Aim of the exercise: Put each line of the rows below into a JSON list of strings, one string per line, leaving out blank lines.

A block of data

— Begin —

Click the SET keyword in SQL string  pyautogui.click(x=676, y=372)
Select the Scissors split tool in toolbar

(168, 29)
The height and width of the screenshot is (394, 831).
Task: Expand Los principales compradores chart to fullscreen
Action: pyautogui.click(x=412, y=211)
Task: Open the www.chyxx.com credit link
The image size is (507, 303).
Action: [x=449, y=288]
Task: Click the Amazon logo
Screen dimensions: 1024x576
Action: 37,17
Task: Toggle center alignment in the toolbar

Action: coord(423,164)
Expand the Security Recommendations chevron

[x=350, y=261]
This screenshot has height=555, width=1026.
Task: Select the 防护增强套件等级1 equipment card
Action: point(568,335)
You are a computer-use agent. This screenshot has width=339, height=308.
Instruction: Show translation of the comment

— End —

Solved exercise:
[
  "Click the SET keyword in SQL string  pyautogui.click(x=676, y=372)",
  "Select the Scissors split tool in toolbar",
  "(168, 29)",
  "The height and width of the screenshot is (394, 831).",
  "Task: Expand Los principales compradores chart to fullscreen",
  "Action: pyautogui.click(x=412, y=211)",
  "Task: Open the www.chyxx.com credit link",
  "The image size is (507, 303).",
  "Action: [x=449, y=288]",
  "Task: Click the Amazon logo",
  "Screen dimensions: 1024x576",
  "Action: 37,17",
  "Task: Toggle center alignment in the toolbar",
  "Action: coord(423,164)",
  "Expand the Security Recommendations chevron",
  "[x=350, y=261]",
  "This screenshot has height=555, width=1026.",
  "Task: Select the 防护增强套件等级1 equipment card",
  "Action: point(568,335)",
  "You are a computer-use agent. This screenshot has width=339, height=308.",
  "Instruction: Show translation of the comment"
]